#### WORK ITEM:
Please give an exact transcription of the records shown below.

#### AVAILABLE RECORDS:
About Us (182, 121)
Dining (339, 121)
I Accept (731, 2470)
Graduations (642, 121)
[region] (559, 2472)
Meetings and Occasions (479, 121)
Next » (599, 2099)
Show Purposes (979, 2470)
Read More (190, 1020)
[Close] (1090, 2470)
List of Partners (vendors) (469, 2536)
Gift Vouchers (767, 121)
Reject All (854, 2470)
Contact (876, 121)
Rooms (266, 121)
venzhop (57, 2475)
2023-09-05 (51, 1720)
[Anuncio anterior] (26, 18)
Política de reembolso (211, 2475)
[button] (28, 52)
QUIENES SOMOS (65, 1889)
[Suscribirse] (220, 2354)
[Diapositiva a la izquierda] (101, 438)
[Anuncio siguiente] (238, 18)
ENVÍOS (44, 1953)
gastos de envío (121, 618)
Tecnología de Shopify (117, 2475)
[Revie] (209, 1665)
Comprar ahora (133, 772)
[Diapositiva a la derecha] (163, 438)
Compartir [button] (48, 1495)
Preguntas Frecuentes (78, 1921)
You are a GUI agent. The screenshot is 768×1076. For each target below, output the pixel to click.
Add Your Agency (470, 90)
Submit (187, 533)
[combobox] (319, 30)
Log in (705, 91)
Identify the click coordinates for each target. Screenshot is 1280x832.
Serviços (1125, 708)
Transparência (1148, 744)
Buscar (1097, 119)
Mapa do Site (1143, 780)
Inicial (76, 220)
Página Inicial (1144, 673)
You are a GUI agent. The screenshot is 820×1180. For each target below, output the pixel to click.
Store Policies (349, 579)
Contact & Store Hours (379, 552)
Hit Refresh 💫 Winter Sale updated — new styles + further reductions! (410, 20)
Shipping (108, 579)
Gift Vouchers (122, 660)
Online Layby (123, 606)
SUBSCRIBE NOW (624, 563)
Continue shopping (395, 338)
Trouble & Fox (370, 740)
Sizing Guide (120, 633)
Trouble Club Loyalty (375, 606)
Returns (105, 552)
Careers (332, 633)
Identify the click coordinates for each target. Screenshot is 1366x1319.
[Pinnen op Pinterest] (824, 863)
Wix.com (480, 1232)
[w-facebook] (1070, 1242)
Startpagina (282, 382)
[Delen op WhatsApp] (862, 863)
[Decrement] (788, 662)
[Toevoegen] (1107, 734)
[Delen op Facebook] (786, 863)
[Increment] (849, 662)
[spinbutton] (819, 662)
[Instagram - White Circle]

#### RESPONSE TO THIS EXERCISE:
About Us (182, 121)
Dining (339, 121)
I Accept (731, 2470)
Graduations (642, 121)
[region] (559, 2472)
Meetings and Occasions (479, 121)
Next » (599, 2099)
Show Purposes (979, 2470)
Read More (190, 1020)
[Close] (1090, 2470)
List of Partners (vendors) (469, 2536)
Gift Vouchers (767, 121)
Reject All (854, 2470)
Contact (876, 121)
Rooms (266, 121)
venzhop (57, 2475)
2023-09-05 (51, 1720)
[Anuncio anterior] (26, 18)
Política de reembolso (211, 2475)
[button] (28, 52)
QUIENES SOMOS (65, 1889)
[Suscribirse] (220, 2354)
[Diapositiva a la izquierda] (101, 438)
[Anuncio siguiente] (238, 18)
ENVÍOS (44, 1953)
gastos de envío (121, 618)
Tecnología de Shopify (117, 2475)
[Revie] (209, 1665)
Comprar ahora (133, 772)
[Diapositiva a la derecha] (163, 438)
Compartir [button] (48, 1495)
Preguntas Frecuentes (78, 1921)
You are a GUI agent. The screenshot is 768×1076. For each target below, output the pixel to click.
Add Your Agency (470, 90)
Submit (187, 533)
[combobox] (319, 30)
Log in (705, 91)
Identify the click coordinates for each target. Screenshot is 1280x832.
Serviços (1125, 708)
Transparência (1148, 744)
Buscar (1097, 119)
Mapa do Site (1143, 780)
Inicial (76, 220)
Página Inicial (1144, 673)
You are a GUI agent. The screenshot is 820×1180. For each target below, output the pixel to click.
Store Policies (349, 579)
Contact & Store Hours (379, 552)
Hit Refresh 💫 Winter Sale updated — new styles + further reductions! (410, 20)
Shipping (108, 579)
Gift Vouchers (122, 660)
Online Layby (123, 606)
SUBSCRIBE NOW (624, 563)
Continue shopping (395, 338)
Trouble & Fox (370, 740)
Sizing Guide (120, 633)
Trouble Club Loyalty (375, 606)
Returns (105, 552)
Careers (332, 633)
Identify the click coordinates for each target. Screenshot is 1366x1319.
[Pinnen op Pinterest] (824, 863)
Wix.com (480, 1232)
[w-facebook] (1070, 1242)
Startpagina (282, 382)
[Delen op WhatsApp] (862, 863)
[Decrement] (788, 662)
[Toevoegen] (1107, 734)
[Delen op Facebook] (786, 863)
[Increment] (849, 662)
[spinbutton] (819, 662)
[Instagram - White Circle]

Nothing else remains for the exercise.